PROMPT: Give back the data in full. Leave nothing out.
[PROVIDED RECORDS]
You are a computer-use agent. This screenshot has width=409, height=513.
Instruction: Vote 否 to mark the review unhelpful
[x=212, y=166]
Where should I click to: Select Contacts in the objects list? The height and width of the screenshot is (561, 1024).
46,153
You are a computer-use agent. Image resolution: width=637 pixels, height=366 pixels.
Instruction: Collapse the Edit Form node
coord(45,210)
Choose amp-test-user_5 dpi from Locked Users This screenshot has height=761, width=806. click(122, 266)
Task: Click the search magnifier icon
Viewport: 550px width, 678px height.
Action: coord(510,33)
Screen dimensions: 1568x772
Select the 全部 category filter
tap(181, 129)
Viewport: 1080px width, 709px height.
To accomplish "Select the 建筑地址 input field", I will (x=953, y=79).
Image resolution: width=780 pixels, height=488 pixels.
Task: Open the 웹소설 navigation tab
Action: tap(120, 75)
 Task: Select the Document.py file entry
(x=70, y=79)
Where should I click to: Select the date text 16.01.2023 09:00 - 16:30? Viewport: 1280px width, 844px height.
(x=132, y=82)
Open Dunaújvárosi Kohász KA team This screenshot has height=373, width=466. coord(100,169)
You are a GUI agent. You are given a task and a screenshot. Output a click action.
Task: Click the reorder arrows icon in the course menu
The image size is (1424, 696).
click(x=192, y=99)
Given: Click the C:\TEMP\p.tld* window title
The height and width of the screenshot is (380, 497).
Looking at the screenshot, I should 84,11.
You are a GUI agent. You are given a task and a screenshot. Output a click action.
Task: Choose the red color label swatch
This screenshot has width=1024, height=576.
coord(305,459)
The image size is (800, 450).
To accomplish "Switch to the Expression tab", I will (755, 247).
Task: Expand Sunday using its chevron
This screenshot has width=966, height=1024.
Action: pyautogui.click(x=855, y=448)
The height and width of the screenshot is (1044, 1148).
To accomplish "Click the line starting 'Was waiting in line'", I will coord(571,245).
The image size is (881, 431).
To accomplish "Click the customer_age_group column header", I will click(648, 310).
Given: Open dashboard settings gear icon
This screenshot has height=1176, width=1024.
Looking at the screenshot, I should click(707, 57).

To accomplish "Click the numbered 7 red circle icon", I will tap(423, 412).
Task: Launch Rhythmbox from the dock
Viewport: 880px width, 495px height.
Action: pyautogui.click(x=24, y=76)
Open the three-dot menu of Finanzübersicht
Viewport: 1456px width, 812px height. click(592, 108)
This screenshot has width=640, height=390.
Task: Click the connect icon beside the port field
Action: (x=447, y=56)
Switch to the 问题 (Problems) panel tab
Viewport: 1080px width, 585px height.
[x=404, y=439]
[/PROVIDED RECORDS]
REPLY:
You are a computer-use agent. This screenshot has width=409, height=513.
Instruction: Vote 否 to mark the review unhelpful
[x=212, y=166]
Where should I click to: Select Contacts in the objects list? The height and width of the screenshot is (561, 1024).
46,153
You are a computer-use agent. Image resolution: width=637 pixels, height=366 pixels.
Instruction: Collapse the Edit Form node
coord(45,210)
Choose amp-test-user_5 dpi from Locked Users This screenshot has height=761, width=806. click(122, 266)
Task: Click the search magnifier icon
Viewport: 550px width, 678px height.
Action: coord(510,33)
Screen dimensions: 1568x772
Select the 全部 category filter
tap(181, 129)
Viewport: 1080px width, 709px height.
To accomplish "Select the 建筑地址 input field", I will (x=953, y=79).
Image resolution: width=780 pixels, height=488 pixels.
Task: Open the 웹소설 navigation tab
Action: tap(120, 75)
 Task: Select the Document.py file entry
(x=70, y=79)
Where should I click to: Select the date text 16.01.2023 09:00 - 16:30? Viewport: 1280px width, 844px height.
(x=132, y=82)
Open Dunaújvárosi Kohász KA team This screenshot has height=373, width=466. coord(100,169)
You are a GUI agent. You are given a task and a screenshot. Output a click action.
Task: Click the reorder arrows icon in the course menu
The image size is (1424, 696).
click(x=192, y=99)
Given: Click the C:\TEMP\p.tld* window title
The height and width of the screenshot is (380, 497).
Looking at the screenshot, I should 84,11.
You are a GUI agent. You are given a task and a screenshot. Output a click action.
Task: Choose the red color label swatch
This screenshot has width=1024, height=576.
coord(305,459)
The image size is (800, 450).
To accomplish "Switch to the Expression tab", I will (755, 247).
Task: Expand Sunday using its chevron
This screenshot has width=966, height=1024.
Action: pyautogui.click(x=855, y=448)
The height and width of the screenshot is (1044, 1148).
To accomplish "Click the line starting 'Was waiting in line'", I will coord(571,245).
The image size is (881, 431).
To accomplish "Click the customer_age_group column header", I will click(648, 310).
Given: Open dashboard settings gear icon
This screenshot has height=1176, width=1024.
Looking at the screenshot, I should click(707, 57).

To accomplish "Click the numbered 7 red circle icon", I will tap(423, 412).
Task: Launch Rhythmbox from the dock
Viewport: 880px width, 495px height.
Action: pyautogui.click(x=24, y=76)
Open the three-dot menu of Finanzübersicht
Viewport: 1456px width, 812px height. click(592, 108)
This screenshot has width=640, height=390.
Task: Click the connect icon beside the port field
Action: (x=447, y=56)
Switch to the 问题 (Problems) panel tab
Viewport: 1080px width, 585px height.
[x=404, y=439]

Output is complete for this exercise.